Love food, but hate cooking? A robo-chef could be the answer.

personal service

Robots have for some time been expanding the sort of work they do. They started in industry making things, often in partnership with humans. They then moved into services such as healthcare and defence, as well as working in call centres and other knowledge-based professions. Today, they are helping out consumers, vacuum cleaning homes and mowing lawns.

Software designer and electronic engineer Mark Oleynik believes that domestic robots can do much more in the home. Moley Robotics, a company he founded in 2014, is designing a robot kitchen that will be able to cook the favourite dishes of owners.

“Our robot kitchen will be designed to follow the recipe by assembling the ingredients, preparing them, cooking them for the right time and cleaning up afterwards,” says Oleynik. “The number of operations is not very big, especially compared with surgery which robots are learning to do and where a mistake would be dangerous.”

robot chef

Set to launch on the consumer market in 2018, the Robotic Kitchen will feature two robotic arms equipped with tactile sensors, an oven, a hob and protective glass screens.

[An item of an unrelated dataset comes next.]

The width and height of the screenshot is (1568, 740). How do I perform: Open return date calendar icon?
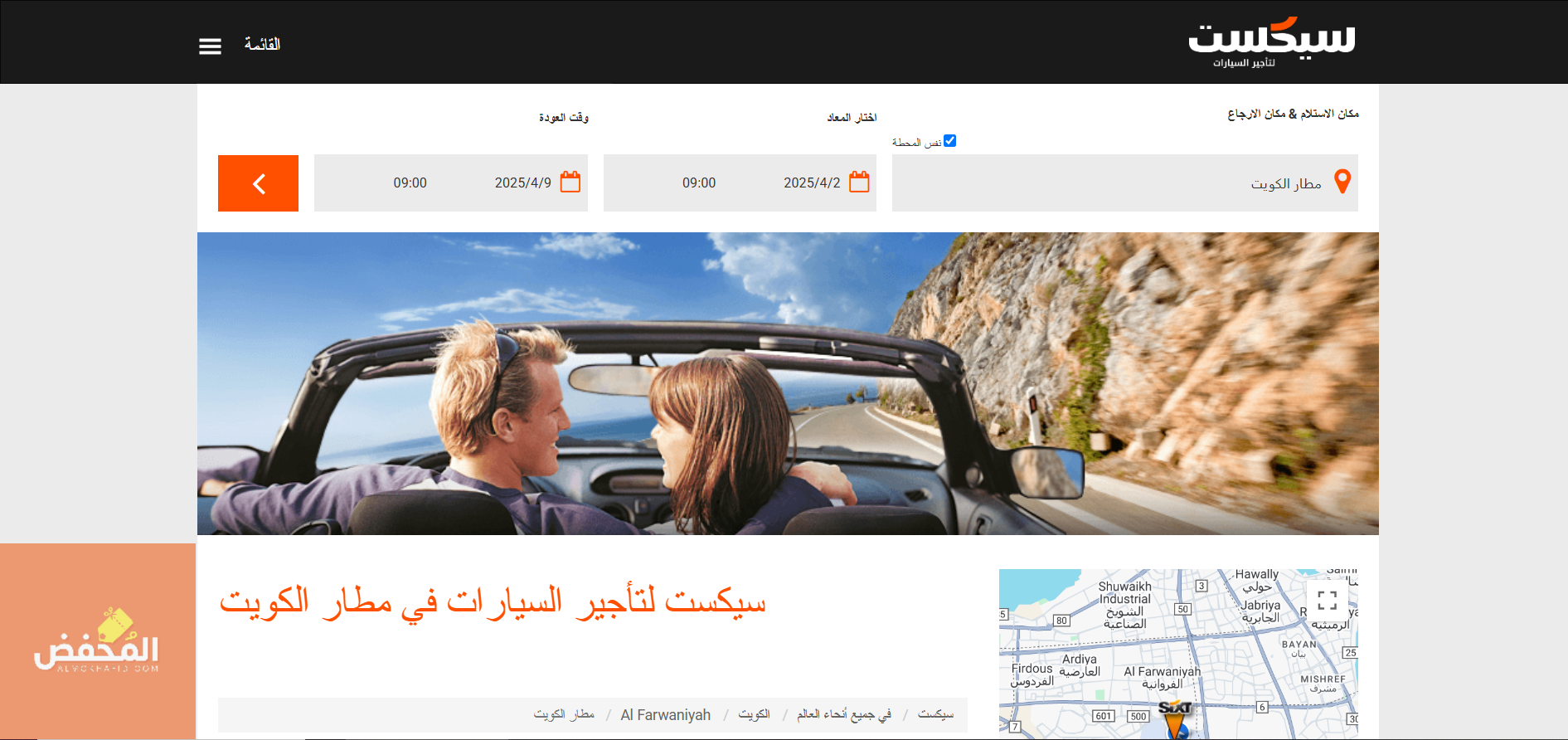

Controlled via an app and armed with an online library of recipes (regularly updated by a team of professional chefs), the robot will be able to order the ingredients over the internet and have the meals ready for when its owners return home.

So far, it has mastered soup and can cook almost any variation simply by changing the ingredients and the timing. The most difficult dishes are those that involve the fine manipulation of the ingredients, such as putting them inside another ingredient.

“Recipes are complicated because what people like to eat is a very personal thing. There is no objective data that tells you how food should be cooked,” Oleynik says. “There may be thousands of variations when cooking a steak, for example – the cuts of meat, marinades, methods of cooking and the time taken to cook them. But a steak is just a piece of meat and the options can be incorporated into different recipes.”

Building on existing technological advances, it is possible to imagine a robo-chef of the future who can “smell” and “taste” the food, and uses machine learning techniques to perfect recipes and design new ones.

One thing is for sure – the appetite for robots is firmly on the rise. According to the International Federation of Robotics (IFR) forecasts, some 42 million service robots for personal and domestic use will be sold in 2016-9, compared to 5.4 million in 2015. As technology develops, people will increasingly look for opportunities to automate the tasks they do not enjoy or are not very good at.

“I am a computer engineer, but I am also a food lover and I like trying different foods. But I can’t cook, so that is why I invented the robotic kitchen,” explains Oleynik.